Clark, David E.; Nieves, Leslie A., "An Interregional Hedonic Analysis of Noxious Facility Impacts on Local Wages and Property Values," Journal of Environmental Economics and Management, 27(3), November 1994, pp. 235-53.

  1. What is the main innovation in this paper relative to studies that consider only one type of noxious facility?
  2. Why do the authors argue that one should model effects on both property and labor markets?
  3. Why do the authors argue in favor of intercity, rather than intracity, data?
  4. What were the main insights in the Roback and Blogmquist et al. studies?
  5. Is the entire PUMS dataset employed in this study? Is the PUMS dataset the only data source?
  6. What constitutes an observation? (Check how many there are.)
  7. How are noxious facilities quantified in this study?
  8. How do the housing value equation and income equation differ?
  9. Are the signs of implicit prices on noxious facilities as expected? What explanations are offered?

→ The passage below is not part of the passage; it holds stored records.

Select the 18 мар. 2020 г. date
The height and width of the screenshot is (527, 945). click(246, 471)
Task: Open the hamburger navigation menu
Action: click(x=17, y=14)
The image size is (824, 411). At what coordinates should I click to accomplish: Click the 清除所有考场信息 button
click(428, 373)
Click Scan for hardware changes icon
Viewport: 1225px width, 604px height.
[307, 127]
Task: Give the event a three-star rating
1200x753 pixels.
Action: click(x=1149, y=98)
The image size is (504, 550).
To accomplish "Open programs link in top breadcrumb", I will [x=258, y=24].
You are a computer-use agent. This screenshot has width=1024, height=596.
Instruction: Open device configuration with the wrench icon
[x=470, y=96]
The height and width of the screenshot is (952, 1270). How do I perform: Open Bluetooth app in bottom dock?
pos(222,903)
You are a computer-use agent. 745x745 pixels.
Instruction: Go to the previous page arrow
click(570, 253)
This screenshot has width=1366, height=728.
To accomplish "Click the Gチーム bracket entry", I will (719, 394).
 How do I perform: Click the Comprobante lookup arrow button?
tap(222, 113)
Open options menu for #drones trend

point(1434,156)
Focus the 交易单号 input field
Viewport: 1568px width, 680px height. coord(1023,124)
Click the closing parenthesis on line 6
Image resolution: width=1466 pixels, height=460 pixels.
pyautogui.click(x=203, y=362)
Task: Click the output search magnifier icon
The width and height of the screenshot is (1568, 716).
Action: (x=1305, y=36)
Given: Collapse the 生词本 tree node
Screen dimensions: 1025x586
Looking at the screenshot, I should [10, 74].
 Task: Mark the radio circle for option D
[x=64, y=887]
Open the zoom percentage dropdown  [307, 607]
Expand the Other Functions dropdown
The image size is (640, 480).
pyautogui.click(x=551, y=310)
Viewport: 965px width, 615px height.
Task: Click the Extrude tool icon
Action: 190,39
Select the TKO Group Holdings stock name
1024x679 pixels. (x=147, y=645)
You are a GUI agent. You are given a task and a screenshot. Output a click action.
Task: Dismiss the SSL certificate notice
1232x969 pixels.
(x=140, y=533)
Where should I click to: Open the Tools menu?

Xu, Feng; Mittelhammer, Ron C.; Torell, L. Allen, "Modeling Nonnegativity via Truncated Logistic and Normal Distributions: An Application to Ranch Land Price Analysis," Journal of Agricultural and Resource Economics, 19(1), July 1994, pp. 102-14.

The application in this study is to agricultural land values, but the econometric methods may prove useful in applications of hedonic property value methods to address other questions.
  1. How were land transactions selected for this analysis? How were the Farm Credit Service data augmented? Is non-random sample selection suspected?
  2. How is the non-negativity of land prices explicitly incorporated into the model? Why is a logistic, rather than a normal, distribution selected?
  3. How does the specification purportedly allow testing of whether the truncation model is necessary?
  4. Why is non-linear least squares estimation used, in lieu of MLE?

Kask, S. B.; Maani, S. A., "Uncertainty, Information, and Hedonic Pricing," Land Economics, 68(2), May 1992, pp. 170-84.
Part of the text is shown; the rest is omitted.